● WHAT IS EXPECTED: From the travel blog post about the Mt. Lassen stay, copy word for word the passage that opens with the words containing "We have been" and closes with "through these stops!".

● PAGE EXCERPT:
We have been through FOUR stays in the last EIGHT days.
I can’t believe it’s only been a week since we were at the KOA of Mt. Lassen. Thinking about this blog last night, I kept noticing there was a theme of “Embrace the Slow”. Over and over again I found our pace to be slow going – with travel, with excursions, with hikes, etc, but then I look back over our calendar and see we’re blitzing through these stops!
For starters, we had four days at the Lassen/Shingletown KOA. Our first full day there was blogging/laundry day. The next day, I woke up with a very sketchy, sore back. Isn’t it awesome when something hurts for no reason at all? My first experience with a thrown-out back was when I worked at the Cannon Beach Conference Center at the ripe age of 19. I picked up a huge coil of hoses and threw them to the side – and that was the beginning of a painful relationship with my back. However often my back would go out, there was always a reason: I twisted while hunched over tying my son’s shoe, I didn’t lift with my legs, I was nine months pregnant, etc. But now? No reasons. None. Oh, did I just breathe in too deep? Back twinge. Whoops, I slept for nine hours instead of eight. Back’s out. “Wow, my back has been feeling good lately. I bet I can start running again.” False, back goes out just looking at a run route. The morning of September 28th was no different.
I’m keenly aware of that phrase ‘I woke up like this’, but I don’t think I get to embody the meaning behind it like it’s meant to be carried. It’s just my back. Lucky me. I woke up like this – with a twinge in my back that dares me to try and tie my own shoe. However, we had a really awesome hike planned for that day and maybe I just needed to “walk it off”.
The hike through Lassen Volcanic National Park was my first tally mark in the “embrace the slow” checklist last week. Thank you, me. My back didn’t appreciate the inclines, but particularly screamed at the declines. It was about three miles round trip, and the scenery was incredible. Despite my aching, I truly enjoyed taking in the views. The vast overviews of the Park and the mini version of Yellowstone’s “hot pots” at the turn around point were very cool.
The boys always give Jason and I a little grief when we tell them we made plans for the day, but once we’ve set out, they always enjoy it. In fact, in the midst of that first 3-mile hike, Cord was asking what the other hikes we planned had to offer as he be-bopped up and down the trail. Honestly, if I didn’t have to embrace the pain and slow our group’s pace down, I’ll bet we could have done two or three of the other smaller hikes that Lassen had to offer. But after getting to the car and sitting down to relieve my back, I knew I was done. Boys were ok with heading home, too. Hopefully we can get back there though because there’s a waterfall hike I’d love to do!
The last full day at the Mt. Lassen KOA was more of embracing the slow. It was rainy and cold, but during the rain gaps, we took advantage of all the amenities there.
We spent a lot of our down time at the playground where the boys dubbed the game “Air Square”. The two massive tree swings were pretty epic, too.

● MATERIAL SUPPLIED:

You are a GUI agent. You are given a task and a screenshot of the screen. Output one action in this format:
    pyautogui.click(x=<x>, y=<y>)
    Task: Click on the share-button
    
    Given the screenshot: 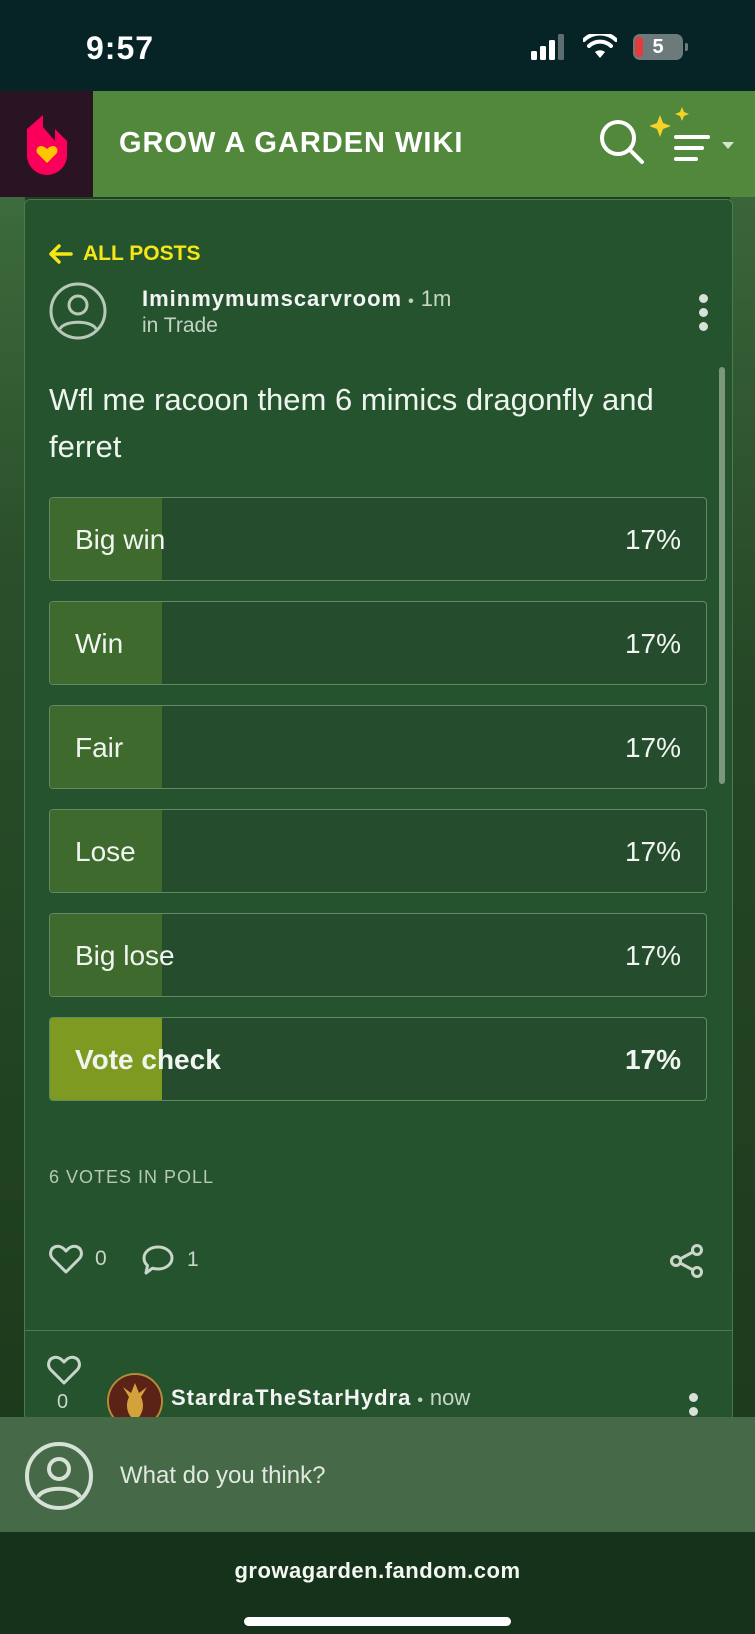 What is the action you would take?
    pyautogui.click(x=687, y=1261)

● OUTPUT FOR THIS EXERCISE:
We have been through FOUR stays in the last EIGHT days.
I can’t believe it’s only been a week since we were at the KOA of Mt. Lassen. Thinking about this blog last night, I kept noticing there was a theme of “Embrace the Slow”. Over and over again I found our pace to be slow going – with travel, with excursions, with hikes, etc, but then I look back over our calendar and see we’re blitzing through these stops!